This may also be a possible cause.

You are using !$OMP PARALLEL DO COLLAPSE(2) SCHEDULE(GUIDED,100) reduction( +: sub_alpha_x, sub_alpha_y)

Your arrays are double, cache line width is 64 == 8 doubles. Chunk size of 100 is not a multiple of cache line size.

Try collapse(3) and 128, or 120, or 112, or 104 or 96)

Note, the chunk size being a multiple of elements in cache line is merely a means to understand the cause behind the nonsensical results, and not a suggestion that the best performance is to be yielded with schedule(guided,104).

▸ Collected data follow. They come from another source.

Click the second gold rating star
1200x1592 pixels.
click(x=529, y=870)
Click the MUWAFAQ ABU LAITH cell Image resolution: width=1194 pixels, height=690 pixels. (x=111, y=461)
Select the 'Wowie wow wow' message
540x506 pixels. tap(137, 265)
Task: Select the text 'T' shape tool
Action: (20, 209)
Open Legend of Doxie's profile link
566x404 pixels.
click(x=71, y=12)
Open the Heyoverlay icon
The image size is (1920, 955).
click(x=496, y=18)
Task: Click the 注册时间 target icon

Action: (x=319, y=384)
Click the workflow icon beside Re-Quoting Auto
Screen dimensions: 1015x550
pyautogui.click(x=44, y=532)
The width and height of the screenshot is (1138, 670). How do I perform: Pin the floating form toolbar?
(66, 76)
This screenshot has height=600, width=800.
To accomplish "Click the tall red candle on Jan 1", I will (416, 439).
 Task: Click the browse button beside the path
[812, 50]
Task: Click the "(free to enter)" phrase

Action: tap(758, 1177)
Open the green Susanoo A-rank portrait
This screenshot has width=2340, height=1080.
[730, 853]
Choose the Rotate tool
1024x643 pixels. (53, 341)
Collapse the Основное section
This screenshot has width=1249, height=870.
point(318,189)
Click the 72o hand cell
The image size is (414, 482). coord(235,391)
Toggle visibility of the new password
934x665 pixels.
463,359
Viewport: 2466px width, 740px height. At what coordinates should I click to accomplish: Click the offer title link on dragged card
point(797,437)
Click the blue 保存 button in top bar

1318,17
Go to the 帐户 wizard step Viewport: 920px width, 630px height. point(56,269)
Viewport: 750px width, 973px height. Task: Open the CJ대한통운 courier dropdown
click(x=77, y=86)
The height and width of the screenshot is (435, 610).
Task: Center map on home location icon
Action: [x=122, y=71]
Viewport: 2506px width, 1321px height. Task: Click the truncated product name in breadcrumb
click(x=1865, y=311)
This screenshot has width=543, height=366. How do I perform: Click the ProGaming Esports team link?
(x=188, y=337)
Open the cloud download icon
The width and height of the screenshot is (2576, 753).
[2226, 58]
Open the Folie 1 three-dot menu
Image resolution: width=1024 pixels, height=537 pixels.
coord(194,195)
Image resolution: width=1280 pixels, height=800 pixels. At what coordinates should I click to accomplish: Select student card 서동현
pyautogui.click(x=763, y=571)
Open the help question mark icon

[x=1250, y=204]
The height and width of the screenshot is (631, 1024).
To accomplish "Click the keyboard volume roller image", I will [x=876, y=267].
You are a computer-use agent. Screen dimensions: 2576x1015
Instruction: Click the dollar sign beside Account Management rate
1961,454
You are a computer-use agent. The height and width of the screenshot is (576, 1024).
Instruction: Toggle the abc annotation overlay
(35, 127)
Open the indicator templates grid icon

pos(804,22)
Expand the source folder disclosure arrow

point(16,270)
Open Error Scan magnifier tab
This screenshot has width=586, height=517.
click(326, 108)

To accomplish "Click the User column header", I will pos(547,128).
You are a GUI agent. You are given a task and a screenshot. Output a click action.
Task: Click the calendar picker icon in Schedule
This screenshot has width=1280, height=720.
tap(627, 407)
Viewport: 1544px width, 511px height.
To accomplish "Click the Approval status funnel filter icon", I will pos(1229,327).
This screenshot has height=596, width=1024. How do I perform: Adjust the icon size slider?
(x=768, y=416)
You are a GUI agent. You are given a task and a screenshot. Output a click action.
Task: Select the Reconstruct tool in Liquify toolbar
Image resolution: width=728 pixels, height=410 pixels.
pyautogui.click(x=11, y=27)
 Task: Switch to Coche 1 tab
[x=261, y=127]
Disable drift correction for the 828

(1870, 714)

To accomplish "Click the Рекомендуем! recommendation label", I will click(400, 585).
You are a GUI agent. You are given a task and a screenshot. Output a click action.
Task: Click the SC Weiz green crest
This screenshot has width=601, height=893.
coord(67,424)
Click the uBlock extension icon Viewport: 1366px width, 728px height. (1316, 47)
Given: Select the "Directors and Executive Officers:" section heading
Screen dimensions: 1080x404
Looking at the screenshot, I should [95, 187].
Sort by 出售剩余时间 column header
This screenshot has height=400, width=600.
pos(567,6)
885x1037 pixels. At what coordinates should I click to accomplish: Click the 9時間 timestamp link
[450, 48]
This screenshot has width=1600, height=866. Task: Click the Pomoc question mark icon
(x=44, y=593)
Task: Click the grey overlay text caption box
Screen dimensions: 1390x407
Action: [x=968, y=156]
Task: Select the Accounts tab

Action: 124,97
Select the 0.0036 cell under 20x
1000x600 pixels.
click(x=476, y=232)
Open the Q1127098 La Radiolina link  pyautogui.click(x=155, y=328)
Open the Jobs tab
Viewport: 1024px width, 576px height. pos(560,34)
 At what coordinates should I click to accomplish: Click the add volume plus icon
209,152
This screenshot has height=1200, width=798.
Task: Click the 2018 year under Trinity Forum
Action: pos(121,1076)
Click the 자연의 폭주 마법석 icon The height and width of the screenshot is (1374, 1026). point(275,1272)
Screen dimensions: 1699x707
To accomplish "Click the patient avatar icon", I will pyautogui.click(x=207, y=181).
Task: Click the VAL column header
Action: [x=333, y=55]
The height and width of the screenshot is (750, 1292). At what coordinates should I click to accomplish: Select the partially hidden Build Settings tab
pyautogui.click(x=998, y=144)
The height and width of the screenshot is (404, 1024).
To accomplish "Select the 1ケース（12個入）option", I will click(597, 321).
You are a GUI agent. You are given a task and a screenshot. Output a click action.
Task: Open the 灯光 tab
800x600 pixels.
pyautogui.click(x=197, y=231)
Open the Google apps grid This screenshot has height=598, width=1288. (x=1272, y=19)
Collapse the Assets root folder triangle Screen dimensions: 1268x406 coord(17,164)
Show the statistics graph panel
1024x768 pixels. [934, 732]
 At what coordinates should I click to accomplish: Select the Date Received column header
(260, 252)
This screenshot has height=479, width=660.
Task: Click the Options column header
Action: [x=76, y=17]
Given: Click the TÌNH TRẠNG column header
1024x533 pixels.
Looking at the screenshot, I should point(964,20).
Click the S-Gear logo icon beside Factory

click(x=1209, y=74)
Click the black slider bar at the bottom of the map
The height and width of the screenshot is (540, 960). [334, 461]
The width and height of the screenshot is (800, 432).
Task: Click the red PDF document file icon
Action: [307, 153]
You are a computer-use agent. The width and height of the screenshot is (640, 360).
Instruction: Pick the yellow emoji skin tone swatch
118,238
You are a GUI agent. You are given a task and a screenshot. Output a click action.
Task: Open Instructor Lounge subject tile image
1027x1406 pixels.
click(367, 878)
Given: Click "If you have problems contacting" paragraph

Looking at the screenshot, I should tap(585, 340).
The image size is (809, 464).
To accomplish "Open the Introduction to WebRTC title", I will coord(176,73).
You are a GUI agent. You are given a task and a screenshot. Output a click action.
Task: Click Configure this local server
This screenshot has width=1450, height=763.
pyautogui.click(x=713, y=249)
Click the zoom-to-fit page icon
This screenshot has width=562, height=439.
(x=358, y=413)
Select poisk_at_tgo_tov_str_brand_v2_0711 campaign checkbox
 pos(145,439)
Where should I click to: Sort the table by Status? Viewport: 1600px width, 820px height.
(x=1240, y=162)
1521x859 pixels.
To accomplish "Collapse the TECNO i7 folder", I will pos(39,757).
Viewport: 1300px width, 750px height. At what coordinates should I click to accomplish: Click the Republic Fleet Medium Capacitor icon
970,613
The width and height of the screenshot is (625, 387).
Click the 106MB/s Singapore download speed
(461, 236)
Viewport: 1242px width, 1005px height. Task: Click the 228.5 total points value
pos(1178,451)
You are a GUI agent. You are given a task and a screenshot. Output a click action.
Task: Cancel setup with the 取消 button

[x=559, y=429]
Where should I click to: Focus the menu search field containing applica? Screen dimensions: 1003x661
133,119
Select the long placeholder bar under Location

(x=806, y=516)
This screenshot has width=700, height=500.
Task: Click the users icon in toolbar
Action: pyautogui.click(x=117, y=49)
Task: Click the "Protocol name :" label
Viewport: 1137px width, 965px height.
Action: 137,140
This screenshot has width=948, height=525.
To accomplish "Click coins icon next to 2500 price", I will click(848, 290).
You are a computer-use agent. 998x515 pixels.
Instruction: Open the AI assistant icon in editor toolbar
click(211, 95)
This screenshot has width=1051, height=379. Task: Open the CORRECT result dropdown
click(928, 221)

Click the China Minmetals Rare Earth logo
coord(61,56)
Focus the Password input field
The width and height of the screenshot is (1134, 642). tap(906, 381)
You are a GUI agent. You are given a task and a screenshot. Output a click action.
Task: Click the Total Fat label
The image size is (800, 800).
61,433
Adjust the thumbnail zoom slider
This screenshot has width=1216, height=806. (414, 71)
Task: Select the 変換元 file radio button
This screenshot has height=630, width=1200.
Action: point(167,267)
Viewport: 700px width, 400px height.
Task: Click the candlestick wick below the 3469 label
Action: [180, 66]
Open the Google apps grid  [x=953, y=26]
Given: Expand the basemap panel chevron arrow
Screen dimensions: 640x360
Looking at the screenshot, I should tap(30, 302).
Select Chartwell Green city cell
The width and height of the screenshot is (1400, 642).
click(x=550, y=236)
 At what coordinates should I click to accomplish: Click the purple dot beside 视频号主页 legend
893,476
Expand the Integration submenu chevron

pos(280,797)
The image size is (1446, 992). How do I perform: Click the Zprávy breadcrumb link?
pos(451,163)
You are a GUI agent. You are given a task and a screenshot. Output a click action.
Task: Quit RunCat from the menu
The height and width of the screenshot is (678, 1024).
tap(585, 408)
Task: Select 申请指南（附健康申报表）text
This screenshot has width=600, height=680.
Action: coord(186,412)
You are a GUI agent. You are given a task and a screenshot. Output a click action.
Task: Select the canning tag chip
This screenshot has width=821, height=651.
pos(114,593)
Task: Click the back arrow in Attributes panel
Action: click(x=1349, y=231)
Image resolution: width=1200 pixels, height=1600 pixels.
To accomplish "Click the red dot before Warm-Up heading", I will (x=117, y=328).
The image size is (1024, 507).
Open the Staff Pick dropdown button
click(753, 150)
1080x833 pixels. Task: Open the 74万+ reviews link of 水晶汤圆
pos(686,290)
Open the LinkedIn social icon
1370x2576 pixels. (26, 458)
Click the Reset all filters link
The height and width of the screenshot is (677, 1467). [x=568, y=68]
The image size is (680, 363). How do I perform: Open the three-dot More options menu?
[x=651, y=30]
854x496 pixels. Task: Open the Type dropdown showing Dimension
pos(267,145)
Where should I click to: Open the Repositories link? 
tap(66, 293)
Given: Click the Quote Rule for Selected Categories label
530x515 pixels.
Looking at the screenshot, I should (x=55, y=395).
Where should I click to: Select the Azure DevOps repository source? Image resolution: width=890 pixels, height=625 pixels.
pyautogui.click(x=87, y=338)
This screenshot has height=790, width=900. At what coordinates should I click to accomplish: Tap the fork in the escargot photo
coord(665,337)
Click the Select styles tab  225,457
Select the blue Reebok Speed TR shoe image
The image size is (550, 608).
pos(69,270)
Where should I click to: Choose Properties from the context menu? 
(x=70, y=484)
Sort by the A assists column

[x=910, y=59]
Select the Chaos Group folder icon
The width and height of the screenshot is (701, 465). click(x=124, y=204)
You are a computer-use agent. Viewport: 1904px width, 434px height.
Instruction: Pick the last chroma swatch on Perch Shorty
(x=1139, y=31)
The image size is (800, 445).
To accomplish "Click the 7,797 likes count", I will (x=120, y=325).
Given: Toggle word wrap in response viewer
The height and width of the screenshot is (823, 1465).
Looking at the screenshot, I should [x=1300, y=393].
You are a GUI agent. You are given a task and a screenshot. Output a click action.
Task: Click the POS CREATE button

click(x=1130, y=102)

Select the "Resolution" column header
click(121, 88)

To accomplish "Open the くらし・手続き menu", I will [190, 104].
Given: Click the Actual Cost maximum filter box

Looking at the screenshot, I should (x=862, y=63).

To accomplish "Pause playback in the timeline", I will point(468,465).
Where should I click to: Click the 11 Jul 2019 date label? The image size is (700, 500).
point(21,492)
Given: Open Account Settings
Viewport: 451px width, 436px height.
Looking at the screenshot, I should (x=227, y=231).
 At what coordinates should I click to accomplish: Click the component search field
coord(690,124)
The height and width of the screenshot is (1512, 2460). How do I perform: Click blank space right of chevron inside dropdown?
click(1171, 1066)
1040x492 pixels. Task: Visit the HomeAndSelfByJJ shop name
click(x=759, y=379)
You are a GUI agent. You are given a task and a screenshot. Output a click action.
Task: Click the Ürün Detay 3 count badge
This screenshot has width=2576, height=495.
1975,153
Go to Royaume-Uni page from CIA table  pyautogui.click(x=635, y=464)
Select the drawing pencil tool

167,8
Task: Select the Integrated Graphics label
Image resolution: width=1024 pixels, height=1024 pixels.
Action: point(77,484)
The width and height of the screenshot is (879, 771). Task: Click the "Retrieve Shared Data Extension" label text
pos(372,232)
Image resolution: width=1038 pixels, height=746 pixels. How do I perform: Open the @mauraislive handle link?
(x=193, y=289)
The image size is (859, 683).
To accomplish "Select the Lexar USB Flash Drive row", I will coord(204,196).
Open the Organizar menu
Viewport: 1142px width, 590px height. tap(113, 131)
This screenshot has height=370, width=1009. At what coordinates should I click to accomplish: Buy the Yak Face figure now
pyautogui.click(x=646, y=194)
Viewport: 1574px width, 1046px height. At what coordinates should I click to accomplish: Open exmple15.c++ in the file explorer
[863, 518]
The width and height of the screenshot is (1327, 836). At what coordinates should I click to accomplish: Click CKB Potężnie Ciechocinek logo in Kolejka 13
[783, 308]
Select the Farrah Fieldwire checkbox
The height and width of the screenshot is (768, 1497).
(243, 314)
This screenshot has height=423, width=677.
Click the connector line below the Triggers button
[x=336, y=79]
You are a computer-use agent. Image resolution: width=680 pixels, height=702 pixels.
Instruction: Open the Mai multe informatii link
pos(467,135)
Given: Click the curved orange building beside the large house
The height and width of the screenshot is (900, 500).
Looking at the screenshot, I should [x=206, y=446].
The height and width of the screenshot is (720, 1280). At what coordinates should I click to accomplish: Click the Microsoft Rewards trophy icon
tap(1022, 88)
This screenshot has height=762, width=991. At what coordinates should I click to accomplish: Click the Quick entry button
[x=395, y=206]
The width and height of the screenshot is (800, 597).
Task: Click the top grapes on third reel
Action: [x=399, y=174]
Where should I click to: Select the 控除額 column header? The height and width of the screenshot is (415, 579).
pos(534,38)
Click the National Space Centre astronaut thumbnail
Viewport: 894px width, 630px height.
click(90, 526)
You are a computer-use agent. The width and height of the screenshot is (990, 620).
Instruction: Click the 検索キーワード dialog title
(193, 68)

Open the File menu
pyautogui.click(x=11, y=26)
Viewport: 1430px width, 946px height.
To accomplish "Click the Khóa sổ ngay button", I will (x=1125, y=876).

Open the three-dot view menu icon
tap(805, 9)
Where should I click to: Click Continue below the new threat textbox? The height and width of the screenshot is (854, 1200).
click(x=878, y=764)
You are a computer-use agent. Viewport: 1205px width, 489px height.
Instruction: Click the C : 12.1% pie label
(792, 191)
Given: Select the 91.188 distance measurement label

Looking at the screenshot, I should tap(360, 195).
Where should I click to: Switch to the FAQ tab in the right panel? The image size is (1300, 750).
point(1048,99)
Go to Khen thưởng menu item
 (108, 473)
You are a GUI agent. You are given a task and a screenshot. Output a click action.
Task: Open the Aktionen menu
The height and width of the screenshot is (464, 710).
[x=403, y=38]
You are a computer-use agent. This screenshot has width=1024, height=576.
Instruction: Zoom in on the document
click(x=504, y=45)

Without chunk size, you may find using

!$OMP PARALLEL DO SIMD COLLAPSE(3) SCHEDULE(STATIC) reduction( +: sub_alpha_x, sub_alpha_y)

Will give you a good starting point.

ompChunk = ((n_elements/ntasks/2)*size(x) + 7) / nThreads ! or +15 when using real(4)
ompChunk = MAX(ompChunk - mod(ompChunk, 8), yourDeterminedBestSmallestChunkSize) ! or 16 when using real(4)
!$OMP PARALLEL DO SIMD COLLAPSE(3) SCHEDULE(DYNAMIC,ompChunk) reduction( +: sub_alpha_x, sub_alpha_y)

The above may be better, other choices can be better too. You would be best advised to programmicaly determine the best method for use on your typical production systems together with representative test data.

Jim Dempsey